Lavas, usually of the more liquid kind, well out sometimes simultaneously from more or less numerous vents situated upon lines of fracture, or from the lips of the fissures themselves. Usually such floods and deluges of lava are not accompanied by the discharge of any fragmental materials. Sheet after

sheet of molten rock has been discharged in this manner so as to completely bury former land-surfaces, filling up valleys, submerging hills, and eventually building up great plains and plateaux of accumulation. The basalt-plains of Western North America, which occupy a larger area than France and Great Britain, are the products of such massive eruptions, the lavas reaching an average thickness of 2000 feet. The older basalts of Iceland, the Faröe Islands, the Inner Hebrides, and Antrim are the relics of similar vast fissure eruptions. And of like origin are the basaltic plateaux of Abyssinia and the Deccan in India. The volcanic phenomena of the Hawaiian Islands have also much in common with fissure or massive eruptions.

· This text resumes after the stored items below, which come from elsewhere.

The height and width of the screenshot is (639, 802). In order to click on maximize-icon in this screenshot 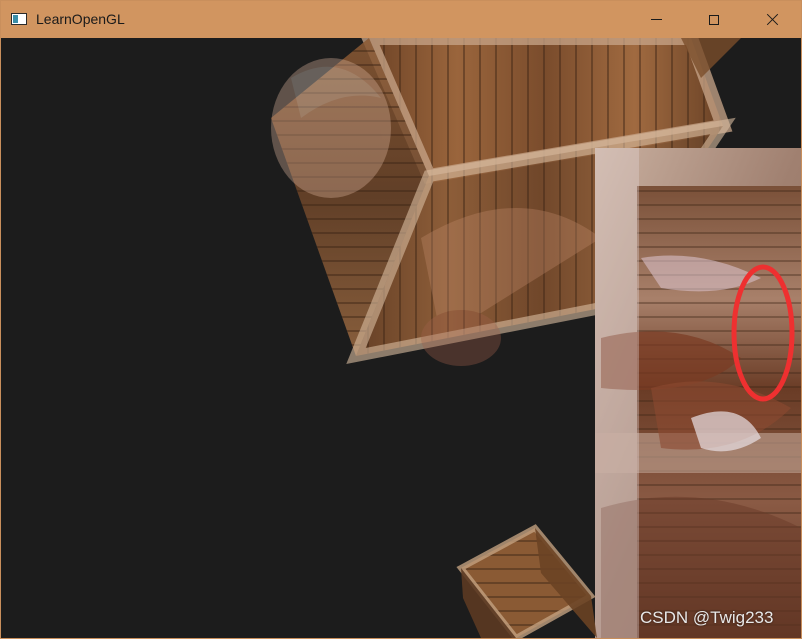, I will do `click(714, 20)`.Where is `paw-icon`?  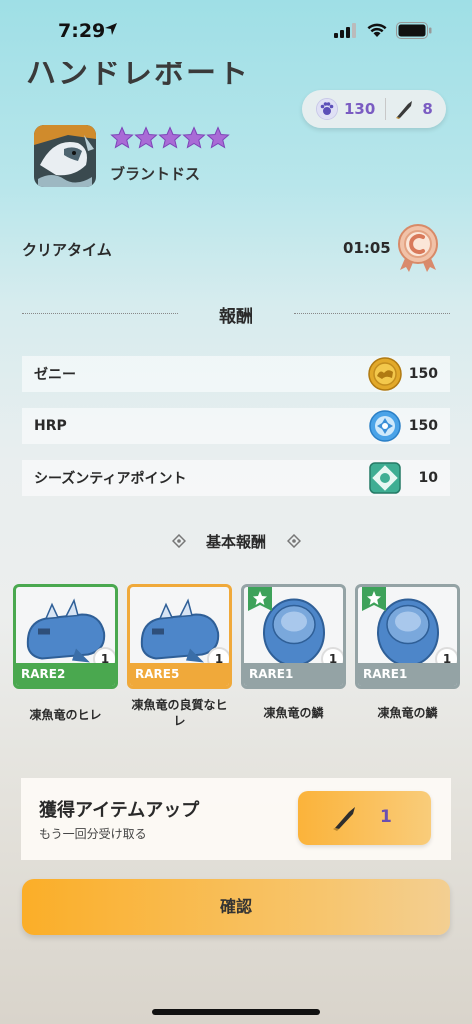 paw-icon is located at coordinates (327, 109).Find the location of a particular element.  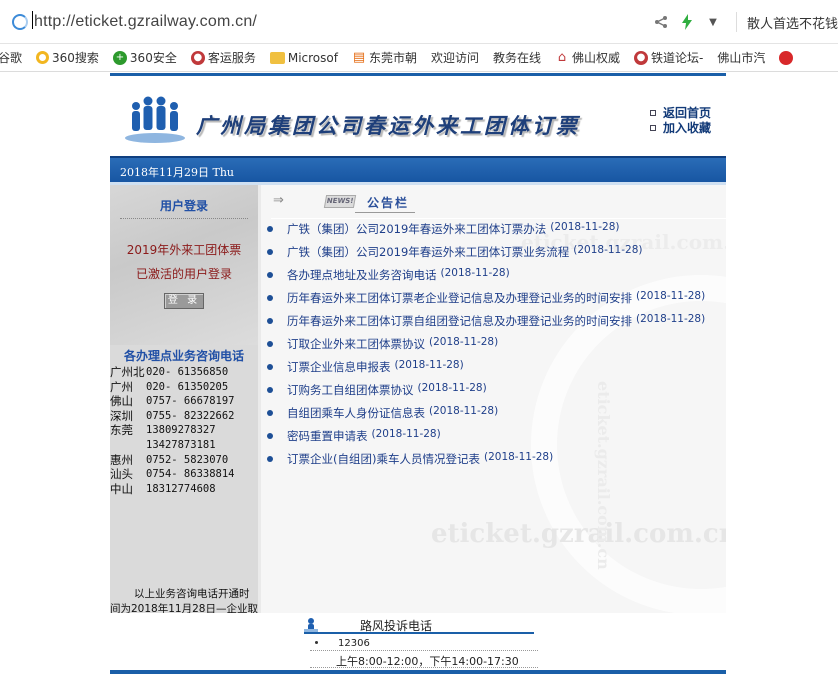

notice-item: 订票企业(自组团)乘车人员情况登记表 (2018-11-28) is located at coordinates (494, 462).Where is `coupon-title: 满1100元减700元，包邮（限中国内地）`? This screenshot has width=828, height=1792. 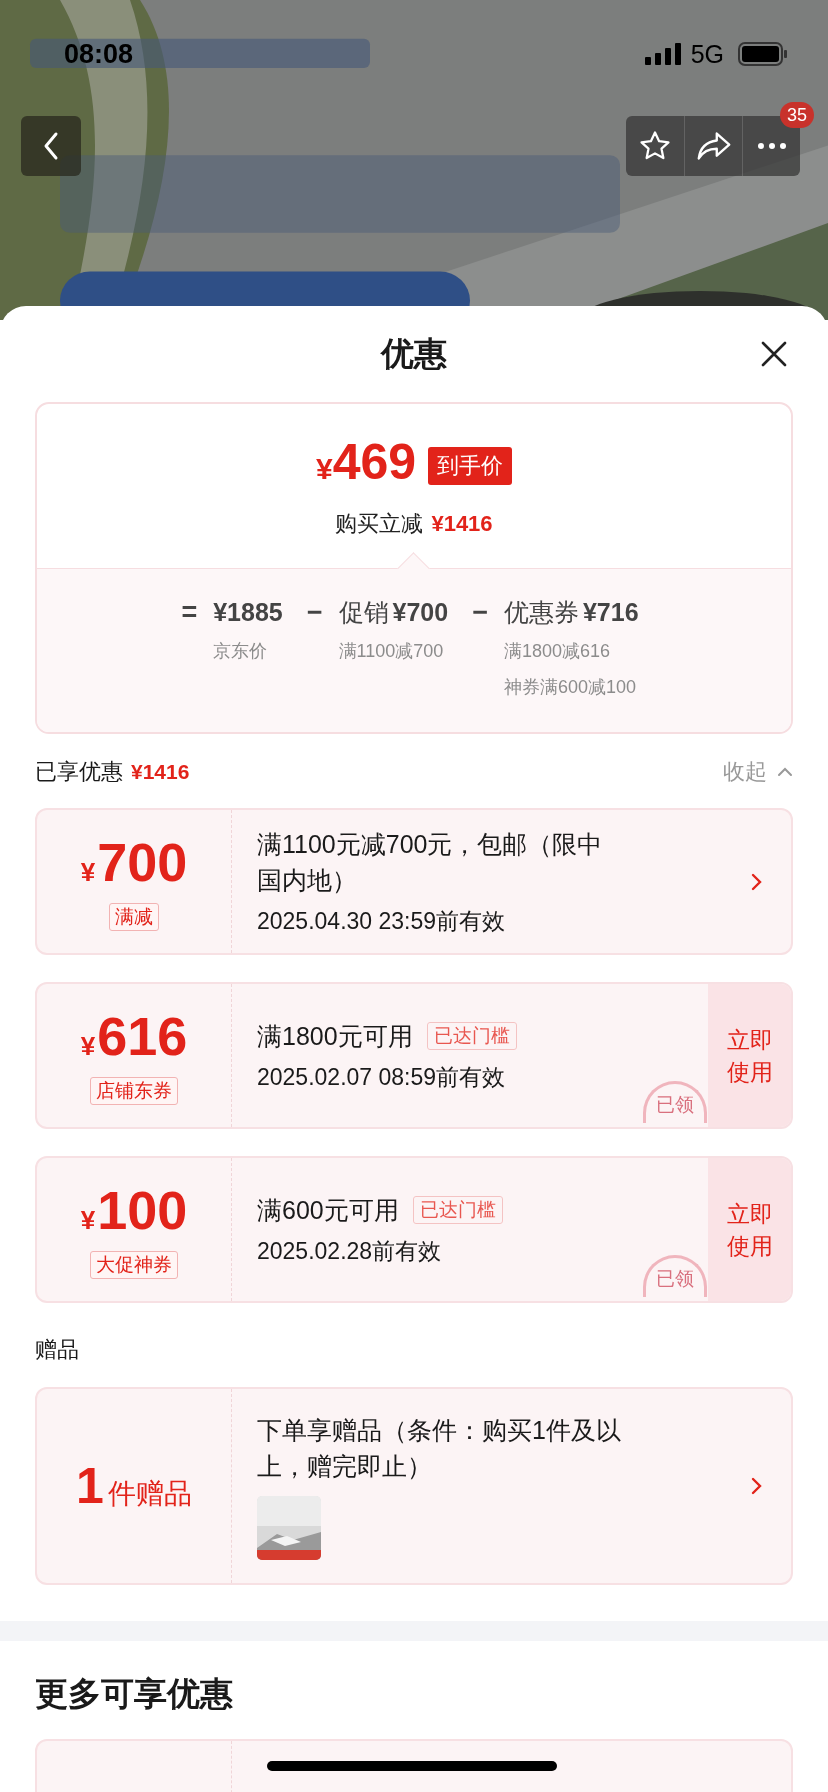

The forms assumed by the materials accumulated at the surface by subterranean action are all more or less distinctive and characteristic. Hills, mountains, plains, and plateaux, which owe their origin directly to volcanic activity, agree in this respect, that their internal structure and external form coincide. Even the most perfectly preserved examples of volcanic accumulation, however, are seldom without some trace of the modifying influence of epigene action. The

shape of a volcanic cone, for example, during its period of growth is subject to modification. Wind affects the distribution of loose ejecta, while rain and torrents sweep down materials, and gullies and ravines furrow the slopes of the mountain. The ravages thus caused continue to be repaired from time to time so long as the volcano remains active. But when its fires die out and the mountain is given over to the undisputed power of the epigene agents, the work of degradation and decay proceeds apace. The rate of this inevitable destruction is influenced by many circumstances by the nature and structure of the materials, for example, and the character of the climate. Thus, cones built up of loose scoriæ are likely to endure for a longer time than cones composed of fine tuff and hardened mud. Rain falling upon the former is simply absorbed, and consequently no torrents scour and eat their way into the flanks of the cones, while tuff- and mud-cones are more or less rapidly washed down and degraded. Again, a composite volcanic mountain of complicated structure, the product of several closely associated vents, buttressed and braced by great pipes of crystalline rock and an abundant series of larger and smaller dikes, is better able to withstand the assaults of epigene agents than a cone of simpler build. Sooner or later, however, even the strongest volcanic mountain must succumb. Constantly eaten into, sapped, and undermined, it will eventually be levelled.